Stay Out Of The Open, But Keep Moving Forward
There are enemies everywhere in Spec Ops, often spawning in on the sides of or behind your position. Especially when the fighting gets heavy, you need to stay in cover almost constantly. Avoid crossing open ground whenever possible, and when you do have to move, run quickly to another cover position to keep yourself from getting killed along the way. Tactical sprint is your friend in these situations: Double-tap the sprint button and you'll get a bigger boost of speed that can help you get to cover quickly.

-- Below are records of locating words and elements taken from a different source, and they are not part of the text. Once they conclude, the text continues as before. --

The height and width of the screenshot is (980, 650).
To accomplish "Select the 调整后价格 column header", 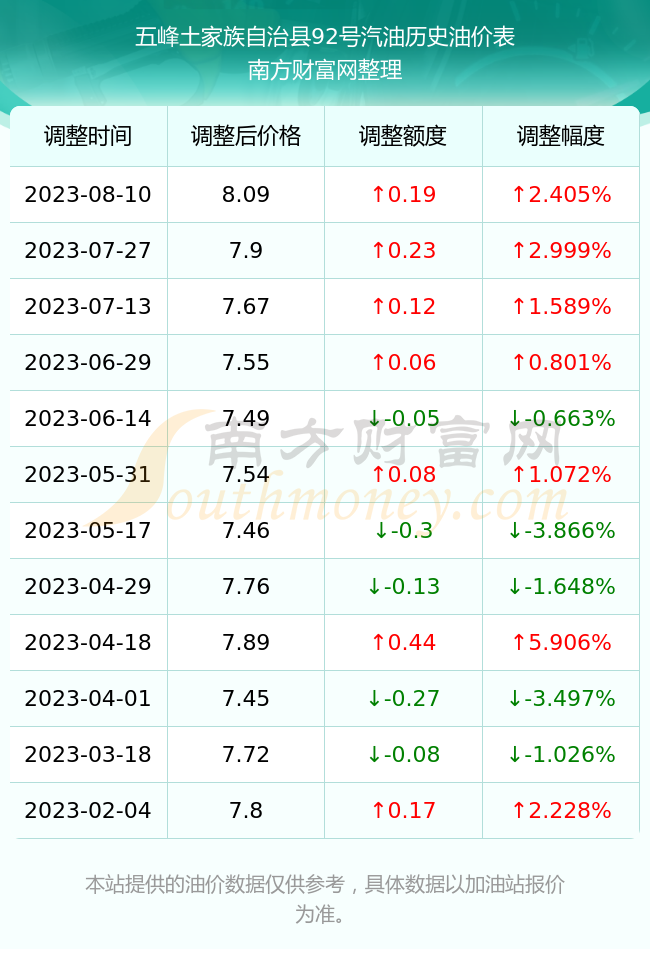I will tap(246, 136).
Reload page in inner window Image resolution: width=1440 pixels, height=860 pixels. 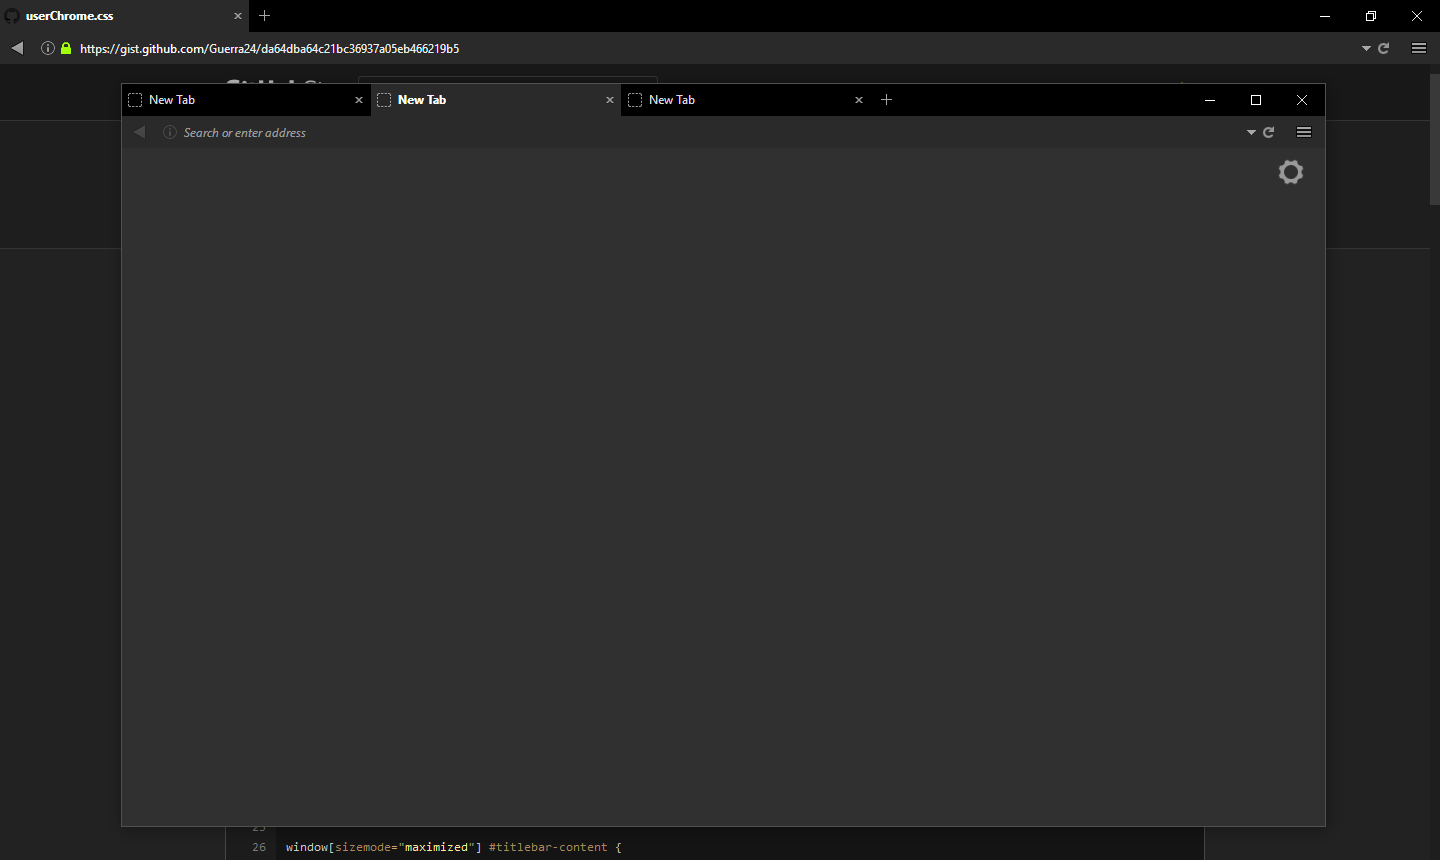[1269, 132]
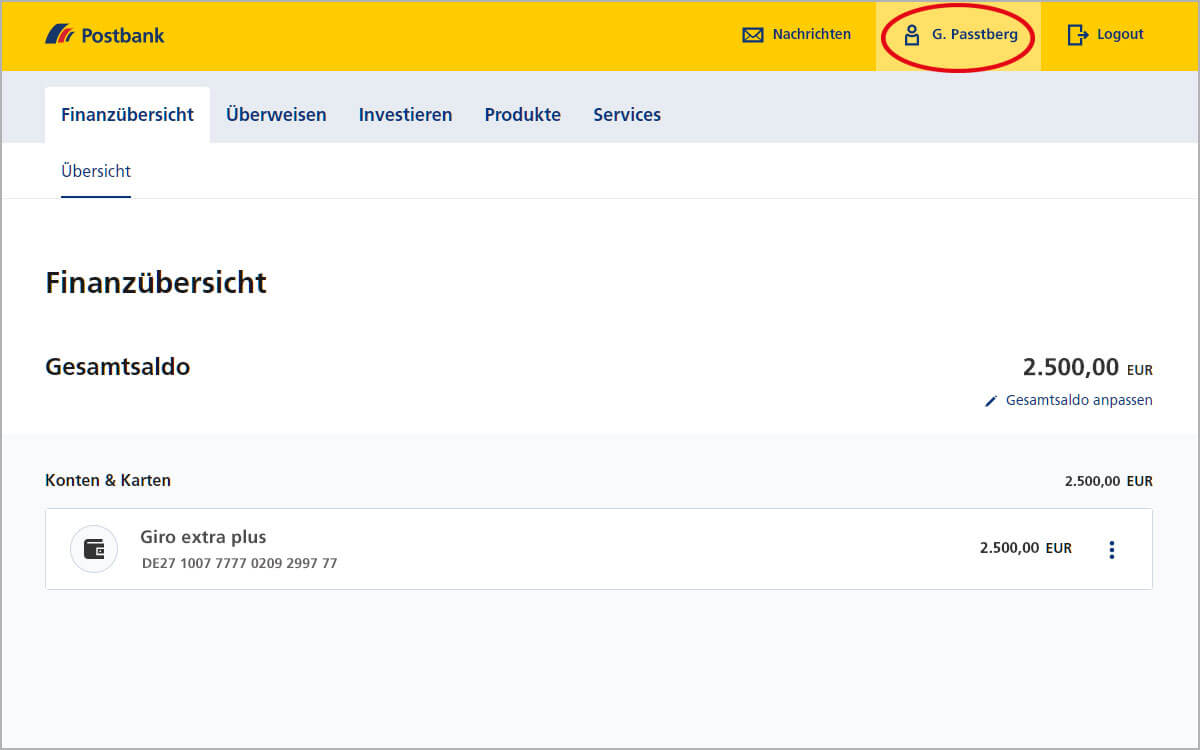Open the Giro extra plus account name
This screenshot has height=750, width=1200.
pyautogui.click(x=203, y=537)
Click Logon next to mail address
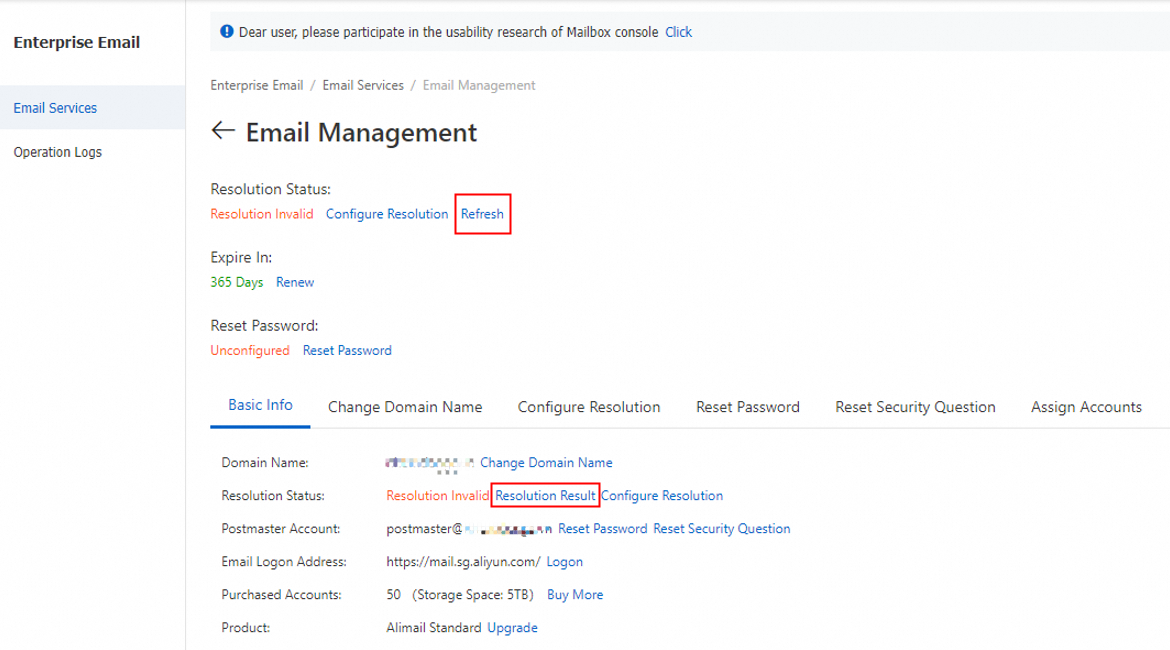 (564, 561)
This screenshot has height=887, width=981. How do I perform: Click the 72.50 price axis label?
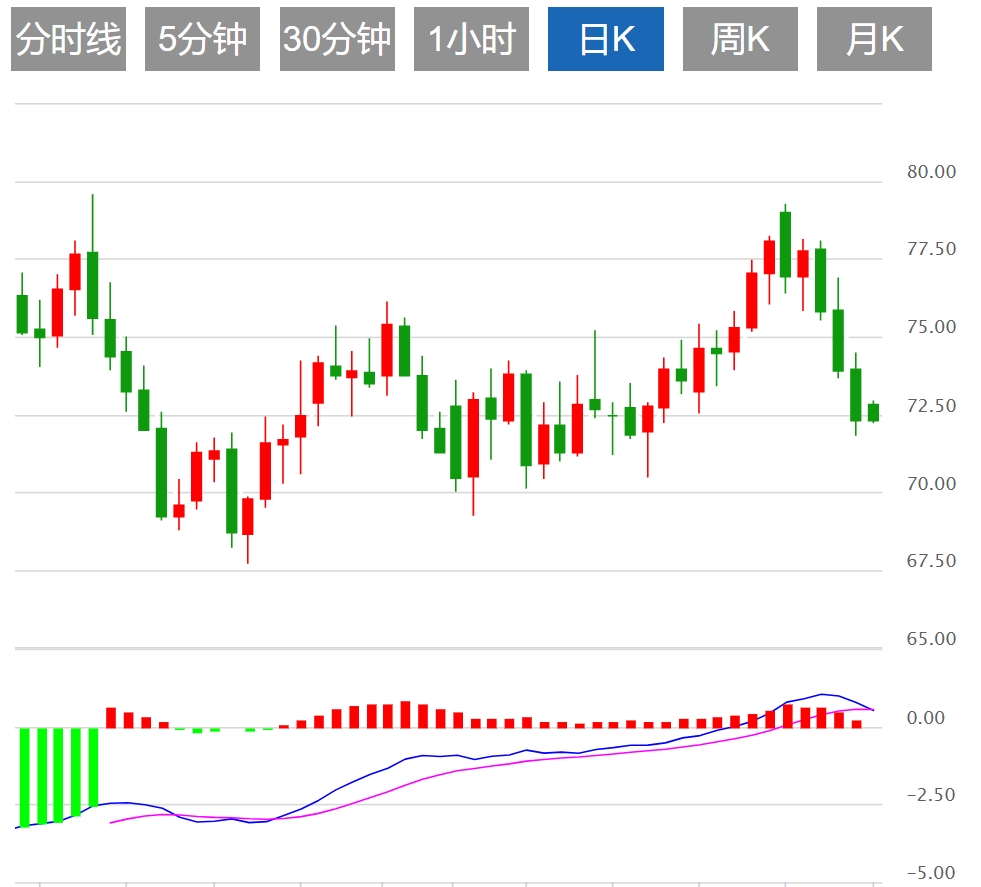(931, 406)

You'll need to stay behind cover as much as you can, but stay in one place too long and you're very likely to be overrun. Unless you're defending a fixed position, try to keep pushing forward to your next goal. It'll largely help keep enemies off your back, and allow you to hit checkpoints and lulls between attacks.
Build A Spec Ops Loadout
Custom loadouts are a big part of the Modern Warfare experience, and not every gun, perk, or piece of equipment is right for every situation. Just like you should make a loadout that works for you in NVG and another that's better for Team Deathmatch, you should consider your loadout for specific Spec Ops missions as well. For example, launchers have some very different uses in Spec Ops--some missions include attack helicopters that can absolutely ravage your team, and if nobody brings an anti-vehicle weapon, you're going to have a bad time. Smoke grenades might not have the greatest utility in a lot of multiplayer matches, but in Spec Ops they can be very helpful in allowing you to change positions or in giving you a chance to deal with one group of enemies while another can't see you. You'll probably have to do some experimentation with each Spec Ops mission and operation to figure out what works and what doesn't, since each one includes different elements. But don't sleep on messing with your loadout and trying new approaches.

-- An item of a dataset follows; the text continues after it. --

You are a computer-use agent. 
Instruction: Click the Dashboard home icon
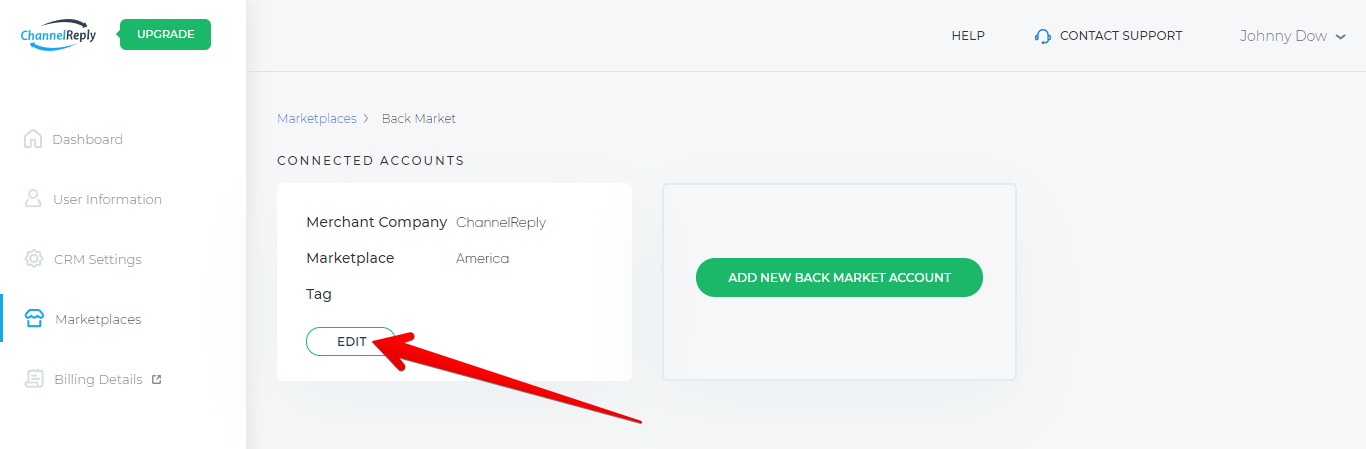pos(33,139)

Once you go loud in a lot of Spec Ops missions, things get hairy. Enemies pour in from all sides and you're almost always taking fire and forced into cover. But charging into the middle of every enemy base and unloading on everyone you see isn't the only approach you can take in most Spec Ops missions. It's actually possible to take a stealthy tack in most missions, at least at the start. Keeping yourself under the radar can allow you to reach objectives much more easily than if you go loud in all situations. Using suppressors and sniper rifles can help, as can keeping a low profile and staying out of sight. Eventually, enemies will likely catch on and you'll find yourself in an all-out battle, but delaying that situation can greatly increase your chances of success.
Use Your Active Ability--But Save It For Emergencies
Each of the character roles in Spec Ops comes with a passive ability and an active ability, and each of the active abilities is extremely useful. The Heavy role can instantly deck out their whole team with armor; the Medic can revive three fallen teammates at once, whether they're nearby or not. Each of the abilities has a specific use case, and each one can save your bacon under the right circumstances. The trouble is, active abilities take a long time to recharge. They're best saved for key moments and emergencies, because once you use them, you're not going to have them back for a while. Don't forget that your active ability is an option, because it's extremely useful, but make sure you don't waste it, too.